I think I’ve mentioned on here before how Stratford has become sort of my default destination for my daily trundles. Instead of going to the trouble of deciding where to head for an afternoon, I just catch the jubilee line up to the Olympic park and spend a couple of hours up there. I enjoy looking at all the building projects in that area, and watching it change over time.
Today, though, I felt like I needed a change. I swapped platforms at North Greenwich and headed west to the south bank. To be honest it had been ages since I last went that way, and I was keen to see if much had changed. I remember going there quite a bit when I first moved to London with Lyn: it struck me as a vibrant, amazing area of the city which I had known nothing about previously. I will never forget going to the globe the first time with Lyn. As someone who had grown up loving Shakespeare, watching him performed like that, in that incredible theatre by the Thames, was beyond amazing.

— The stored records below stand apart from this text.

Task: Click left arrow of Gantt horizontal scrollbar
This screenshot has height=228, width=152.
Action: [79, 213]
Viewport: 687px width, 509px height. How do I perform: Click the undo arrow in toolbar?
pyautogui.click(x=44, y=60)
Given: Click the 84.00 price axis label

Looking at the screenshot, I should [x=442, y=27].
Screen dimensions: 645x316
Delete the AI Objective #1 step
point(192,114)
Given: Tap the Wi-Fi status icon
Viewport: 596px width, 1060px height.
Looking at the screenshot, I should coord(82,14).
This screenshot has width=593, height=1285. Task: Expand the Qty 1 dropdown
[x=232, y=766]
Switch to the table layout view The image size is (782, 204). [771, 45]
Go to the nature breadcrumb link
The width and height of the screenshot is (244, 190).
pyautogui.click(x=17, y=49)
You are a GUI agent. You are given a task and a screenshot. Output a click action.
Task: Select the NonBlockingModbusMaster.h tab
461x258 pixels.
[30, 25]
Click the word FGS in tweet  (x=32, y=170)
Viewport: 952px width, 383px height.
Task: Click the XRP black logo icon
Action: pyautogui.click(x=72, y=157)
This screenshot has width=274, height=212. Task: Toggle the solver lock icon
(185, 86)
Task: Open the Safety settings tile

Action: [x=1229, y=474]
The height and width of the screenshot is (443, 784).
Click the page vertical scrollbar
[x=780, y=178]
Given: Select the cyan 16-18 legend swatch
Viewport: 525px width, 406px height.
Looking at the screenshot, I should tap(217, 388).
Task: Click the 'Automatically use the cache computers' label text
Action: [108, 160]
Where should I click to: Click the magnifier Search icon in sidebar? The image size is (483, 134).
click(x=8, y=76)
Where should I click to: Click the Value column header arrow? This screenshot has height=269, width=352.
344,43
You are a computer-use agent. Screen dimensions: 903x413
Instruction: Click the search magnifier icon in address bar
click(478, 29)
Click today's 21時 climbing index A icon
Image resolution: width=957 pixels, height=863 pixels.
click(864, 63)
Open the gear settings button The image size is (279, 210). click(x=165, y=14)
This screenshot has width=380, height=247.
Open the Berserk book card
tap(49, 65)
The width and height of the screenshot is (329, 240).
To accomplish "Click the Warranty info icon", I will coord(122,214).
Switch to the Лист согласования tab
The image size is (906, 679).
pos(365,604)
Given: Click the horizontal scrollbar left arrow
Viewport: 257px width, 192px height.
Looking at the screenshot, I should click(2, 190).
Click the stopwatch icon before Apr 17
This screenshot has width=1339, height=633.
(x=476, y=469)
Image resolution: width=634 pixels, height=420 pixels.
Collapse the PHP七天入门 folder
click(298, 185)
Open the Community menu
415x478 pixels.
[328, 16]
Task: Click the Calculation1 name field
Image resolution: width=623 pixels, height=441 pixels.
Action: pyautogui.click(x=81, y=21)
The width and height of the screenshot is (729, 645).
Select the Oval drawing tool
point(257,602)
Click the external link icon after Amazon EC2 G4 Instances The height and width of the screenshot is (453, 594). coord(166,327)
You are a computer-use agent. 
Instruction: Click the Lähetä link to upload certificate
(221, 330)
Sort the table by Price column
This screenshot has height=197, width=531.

I just got home from a lovely long stroll. Getting off the jubilee line at London Bridge I headed along the south bank of the Thames. One of my aims for the trip was to check in at the Globe theatre to see what they had on at the moment. After I had done so, I carried on along the river to Westminster, crossing it to check out parliament square before heading towards Buckingham palace and then eventually Bond Street. From there I got the Elizabeth line home, typing this very blog entry into my iPad as we went.
London never stops amazing me. It intrigues me, and I will never tire of exploring it: It’s tube stations and shops, it’s cafes and pubs; it’s winding warren of roads and wide, stately river. A metropolis which once seemed so vast, hostile and alien now feels more and more homelike. Areas like the south bank and Westminster now carry a plethora of memories for me, built up over the last fourteen years. Every time I go into it, I get to know it just a bit more, to the extent that I can’t wait to see what I’ll find in this amazing microcosm next.